**Work to complete:** Only the lines from the top of the data through the line containing "Click the 'Topic" should be duplicated, exactly as they appear.

(Input data begins)

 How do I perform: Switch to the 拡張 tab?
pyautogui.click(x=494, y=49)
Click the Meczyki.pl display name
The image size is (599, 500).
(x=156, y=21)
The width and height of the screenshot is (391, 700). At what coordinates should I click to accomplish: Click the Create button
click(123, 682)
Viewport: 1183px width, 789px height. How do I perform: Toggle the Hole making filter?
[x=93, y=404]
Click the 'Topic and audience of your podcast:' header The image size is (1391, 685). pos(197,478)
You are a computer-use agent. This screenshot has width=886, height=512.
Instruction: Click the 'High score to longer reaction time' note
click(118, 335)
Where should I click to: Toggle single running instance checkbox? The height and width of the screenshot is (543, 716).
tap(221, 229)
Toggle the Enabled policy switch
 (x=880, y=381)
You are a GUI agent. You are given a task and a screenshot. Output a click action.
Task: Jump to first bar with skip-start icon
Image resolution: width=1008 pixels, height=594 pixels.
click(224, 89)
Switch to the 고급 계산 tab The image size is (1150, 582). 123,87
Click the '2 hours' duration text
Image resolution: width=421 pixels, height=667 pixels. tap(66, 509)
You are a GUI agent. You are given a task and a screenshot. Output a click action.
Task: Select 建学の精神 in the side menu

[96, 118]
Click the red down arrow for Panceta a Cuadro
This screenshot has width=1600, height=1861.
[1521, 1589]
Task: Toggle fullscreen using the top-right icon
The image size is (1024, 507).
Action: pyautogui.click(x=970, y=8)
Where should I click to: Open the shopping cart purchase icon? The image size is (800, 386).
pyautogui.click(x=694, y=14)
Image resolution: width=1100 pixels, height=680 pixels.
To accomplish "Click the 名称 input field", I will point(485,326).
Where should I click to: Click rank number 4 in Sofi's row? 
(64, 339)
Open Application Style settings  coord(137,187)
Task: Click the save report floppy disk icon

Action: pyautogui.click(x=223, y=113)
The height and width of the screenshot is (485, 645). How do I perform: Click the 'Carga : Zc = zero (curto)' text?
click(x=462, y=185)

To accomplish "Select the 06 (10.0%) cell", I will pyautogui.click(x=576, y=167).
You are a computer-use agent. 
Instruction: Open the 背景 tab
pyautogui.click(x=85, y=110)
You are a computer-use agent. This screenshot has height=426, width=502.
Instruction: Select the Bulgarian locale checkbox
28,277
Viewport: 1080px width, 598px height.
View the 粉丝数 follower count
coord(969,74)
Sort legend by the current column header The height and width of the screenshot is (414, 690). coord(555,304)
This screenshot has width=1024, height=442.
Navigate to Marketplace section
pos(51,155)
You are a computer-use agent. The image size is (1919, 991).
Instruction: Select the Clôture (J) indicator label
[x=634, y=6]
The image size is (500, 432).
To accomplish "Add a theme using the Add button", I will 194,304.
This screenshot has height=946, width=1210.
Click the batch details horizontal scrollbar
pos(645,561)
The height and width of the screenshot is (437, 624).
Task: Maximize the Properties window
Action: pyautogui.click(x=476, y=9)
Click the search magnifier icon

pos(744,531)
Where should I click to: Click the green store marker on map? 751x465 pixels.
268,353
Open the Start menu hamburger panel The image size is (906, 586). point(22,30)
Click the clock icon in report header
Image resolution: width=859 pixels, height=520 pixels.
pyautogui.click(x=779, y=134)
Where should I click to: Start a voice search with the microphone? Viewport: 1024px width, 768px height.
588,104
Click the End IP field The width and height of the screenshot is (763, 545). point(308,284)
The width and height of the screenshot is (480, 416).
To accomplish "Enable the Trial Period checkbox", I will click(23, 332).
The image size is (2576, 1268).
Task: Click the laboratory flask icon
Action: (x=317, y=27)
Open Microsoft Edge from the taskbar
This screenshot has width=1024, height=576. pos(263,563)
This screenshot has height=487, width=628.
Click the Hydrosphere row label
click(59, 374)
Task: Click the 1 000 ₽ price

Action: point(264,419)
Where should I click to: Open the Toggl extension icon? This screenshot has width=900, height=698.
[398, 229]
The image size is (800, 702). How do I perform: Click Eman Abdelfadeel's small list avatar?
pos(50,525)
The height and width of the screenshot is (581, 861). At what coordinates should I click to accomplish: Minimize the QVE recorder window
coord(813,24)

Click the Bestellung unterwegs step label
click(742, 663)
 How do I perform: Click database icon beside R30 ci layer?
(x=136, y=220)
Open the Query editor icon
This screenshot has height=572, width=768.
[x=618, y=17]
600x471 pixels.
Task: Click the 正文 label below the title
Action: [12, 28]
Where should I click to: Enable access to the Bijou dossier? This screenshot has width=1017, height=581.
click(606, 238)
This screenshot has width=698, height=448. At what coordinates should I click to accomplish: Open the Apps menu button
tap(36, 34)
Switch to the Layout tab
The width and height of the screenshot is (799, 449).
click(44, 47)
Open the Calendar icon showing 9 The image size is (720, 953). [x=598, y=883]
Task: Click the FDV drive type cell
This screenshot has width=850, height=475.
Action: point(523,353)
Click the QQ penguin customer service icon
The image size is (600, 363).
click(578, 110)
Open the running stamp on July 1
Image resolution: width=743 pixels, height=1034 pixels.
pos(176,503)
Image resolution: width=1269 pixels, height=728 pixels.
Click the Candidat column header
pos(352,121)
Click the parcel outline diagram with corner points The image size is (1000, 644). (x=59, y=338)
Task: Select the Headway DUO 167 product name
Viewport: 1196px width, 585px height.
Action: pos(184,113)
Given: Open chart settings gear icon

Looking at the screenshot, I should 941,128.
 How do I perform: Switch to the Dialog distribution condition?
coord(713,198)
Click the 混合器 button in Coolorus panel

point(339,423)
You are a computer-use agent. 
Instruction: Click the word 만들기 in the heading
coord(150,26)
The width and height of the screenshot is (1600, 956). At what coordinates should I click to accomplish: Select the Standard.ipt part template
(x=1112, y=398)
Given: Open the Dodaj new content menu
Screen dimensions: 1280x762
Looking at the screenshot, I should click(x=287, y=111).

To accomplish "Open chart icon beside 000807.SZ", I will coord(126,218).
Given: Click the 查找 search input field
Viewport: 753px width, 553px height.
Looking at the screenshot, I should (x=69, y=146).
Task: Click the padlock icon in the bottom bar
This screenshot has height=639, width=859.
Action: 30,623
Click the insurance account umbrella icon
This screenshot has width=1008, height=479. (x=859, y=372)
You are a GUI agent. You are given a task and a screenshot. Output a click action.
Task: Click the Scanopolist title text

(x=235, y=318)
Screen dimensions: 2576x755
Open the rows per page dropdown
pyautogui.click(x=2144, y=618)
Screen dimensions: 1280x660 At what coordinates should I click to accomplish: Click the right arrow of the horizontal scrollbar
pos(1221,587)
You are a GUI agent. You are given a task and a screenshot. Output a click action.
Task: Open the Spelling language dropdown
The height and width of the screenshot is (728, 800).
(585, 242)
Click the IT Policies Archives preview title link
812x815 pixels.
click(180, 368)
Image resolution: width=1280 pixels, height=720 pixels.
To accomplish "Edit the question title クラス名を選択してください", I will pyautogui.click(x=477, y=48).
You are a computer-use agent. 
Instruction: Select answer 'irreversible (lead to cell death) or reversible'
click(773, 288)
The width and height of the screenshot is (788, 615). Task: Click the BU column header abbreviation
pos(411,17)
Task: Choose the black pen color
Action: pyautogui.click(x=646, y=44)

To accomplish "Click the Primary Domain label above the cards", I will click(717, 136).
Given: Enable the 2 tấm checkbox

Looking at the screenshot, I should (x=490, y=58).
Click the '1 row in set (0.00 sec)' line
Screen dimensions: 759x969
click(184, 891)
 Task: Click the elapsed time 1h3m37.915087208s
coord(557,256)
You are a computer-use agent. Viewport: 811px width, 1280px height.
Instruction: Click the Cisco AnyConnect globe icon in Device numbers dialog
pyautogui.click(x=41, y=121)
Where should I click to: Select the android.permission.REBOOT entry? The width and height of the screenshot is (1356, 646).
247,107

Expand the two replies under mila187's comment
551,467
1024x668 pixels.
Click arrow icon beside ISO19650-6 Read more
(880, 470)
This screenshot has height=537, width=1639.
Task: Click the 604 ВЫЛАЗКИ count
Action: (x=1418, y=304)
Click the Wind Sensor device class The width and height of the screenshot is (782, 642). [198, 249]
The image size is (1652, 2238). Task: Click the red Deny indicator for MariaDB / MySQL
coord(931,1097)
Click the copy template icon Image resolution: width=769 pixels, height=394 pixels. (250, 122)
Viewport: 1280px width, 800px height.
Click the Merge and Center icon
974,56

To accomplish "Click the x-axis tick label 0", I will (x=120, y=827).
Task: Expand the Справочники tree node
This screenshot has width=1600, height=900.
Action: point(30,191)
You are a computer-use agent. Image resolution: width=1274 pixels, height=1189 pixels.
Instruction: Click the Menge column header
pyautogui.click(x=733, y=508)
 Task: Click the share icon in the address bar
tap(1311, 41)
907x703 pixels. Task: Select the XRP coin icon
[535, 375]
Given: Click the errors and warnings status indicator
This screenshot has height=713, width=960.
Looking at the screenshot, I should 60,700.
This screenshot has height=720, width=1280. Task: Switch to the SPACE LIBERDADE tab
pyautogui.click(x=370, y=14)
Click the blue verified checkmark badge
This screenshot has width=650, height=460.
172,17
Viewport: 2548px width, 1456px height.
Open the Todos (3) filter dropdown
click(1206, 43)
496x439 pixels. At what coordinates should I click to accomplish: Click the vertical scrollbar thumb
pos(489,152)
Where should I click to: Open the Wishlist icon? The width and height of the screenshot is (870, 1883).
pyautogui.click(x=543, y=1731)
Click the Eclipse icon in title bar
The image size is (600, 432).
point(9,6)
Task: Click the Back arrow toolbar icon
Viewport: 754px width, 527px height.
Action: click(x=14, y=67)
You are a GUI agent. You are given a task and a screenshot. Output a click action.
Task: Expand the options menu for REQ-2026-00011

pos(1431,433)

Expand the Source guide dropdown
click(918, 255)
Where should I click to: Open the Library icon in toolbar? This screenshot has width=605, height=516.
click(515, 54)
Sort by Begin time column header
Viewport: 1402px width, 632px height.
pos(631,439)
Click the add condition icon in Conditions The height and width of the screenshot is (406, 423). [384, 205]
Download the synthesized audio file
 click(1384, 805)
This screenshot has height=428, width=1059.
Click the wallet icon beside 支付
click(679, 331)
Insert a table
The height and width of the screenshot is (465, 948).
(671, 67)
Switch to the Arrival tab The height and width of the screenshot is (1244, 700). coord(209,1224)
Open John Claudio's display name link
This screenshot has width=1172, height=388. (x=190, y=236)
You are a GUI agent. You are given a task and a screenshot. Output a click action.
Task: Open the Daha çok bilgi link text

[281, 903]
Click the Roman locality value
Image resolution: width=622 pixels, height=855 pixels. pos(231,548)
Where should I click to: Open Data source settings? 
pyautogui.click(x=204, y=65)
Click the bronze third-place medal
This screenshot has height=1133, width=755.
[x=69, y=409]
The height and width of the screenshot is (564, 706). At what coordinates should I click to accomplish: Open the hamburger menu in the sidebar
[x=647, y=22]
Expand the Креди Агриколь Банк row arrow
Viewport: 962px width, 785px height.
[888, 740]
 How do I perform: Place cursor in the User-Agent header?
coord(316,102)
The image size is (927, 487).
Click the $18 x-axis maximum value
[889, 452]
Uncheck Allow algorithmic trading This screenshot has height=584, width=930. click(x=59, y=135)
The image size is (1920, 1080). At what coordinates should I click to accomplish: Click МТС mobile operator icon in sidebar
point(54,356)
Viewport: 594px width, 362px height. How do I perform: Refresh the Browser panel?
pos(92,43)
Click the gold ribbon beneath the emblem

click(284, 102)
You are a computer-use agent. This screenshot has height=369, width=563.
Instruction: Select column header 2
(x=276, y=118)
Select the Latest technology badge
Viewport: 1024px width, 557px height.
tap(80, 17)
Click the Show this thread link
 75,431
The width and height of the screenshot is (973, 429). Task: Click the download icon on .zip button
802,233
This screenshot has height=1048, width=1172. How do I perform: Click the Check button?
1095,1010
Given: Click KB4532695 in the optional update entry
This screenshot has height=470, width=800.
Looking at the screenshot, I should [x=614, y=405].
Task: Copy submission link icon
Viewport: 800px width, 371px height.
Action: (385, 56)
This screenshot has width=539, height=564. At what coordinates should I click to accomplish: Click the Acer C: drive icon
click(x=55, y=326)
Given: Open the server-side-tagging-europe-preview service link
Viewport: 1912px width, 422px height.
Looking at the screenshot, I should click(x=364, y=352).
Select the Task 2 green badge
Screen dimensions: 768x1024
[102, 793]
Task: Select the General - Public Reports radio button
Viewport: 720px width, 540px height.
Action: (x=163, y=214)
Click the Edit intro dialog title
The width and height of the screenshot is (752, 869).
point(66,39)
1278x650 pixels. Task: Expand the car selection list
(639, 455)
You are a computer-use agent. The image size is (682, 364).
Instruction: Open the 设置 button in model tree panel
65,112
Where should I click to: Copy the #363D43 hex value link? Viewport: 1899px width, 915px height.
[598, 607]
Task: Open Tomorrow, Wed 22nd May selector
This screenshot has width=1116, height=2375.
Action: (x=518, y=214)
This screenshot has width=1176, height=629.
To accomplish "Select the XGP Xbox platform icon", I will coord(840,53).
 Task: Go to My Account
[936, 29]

(Input data ends)

**Answer below:**
 How do I perform: Switch to the 拡張 tab?
pyautogui.click(x=494, y=49)
Click the Meczyki.pl display name
The image size is (599, 500).
(x=156, y=21)
The width and height of the screenshot is (391, 700). At what coordinates should I click to accomplish: Click the Create button
click(123, 682)
Viewport: 1183px width, 789px height. How do I perform: Toggle the Hole making filter?
[x=93, y=404]
Click the 'Topic and audience of your podcast:' header The image size is (1391, 685). pos(197,478)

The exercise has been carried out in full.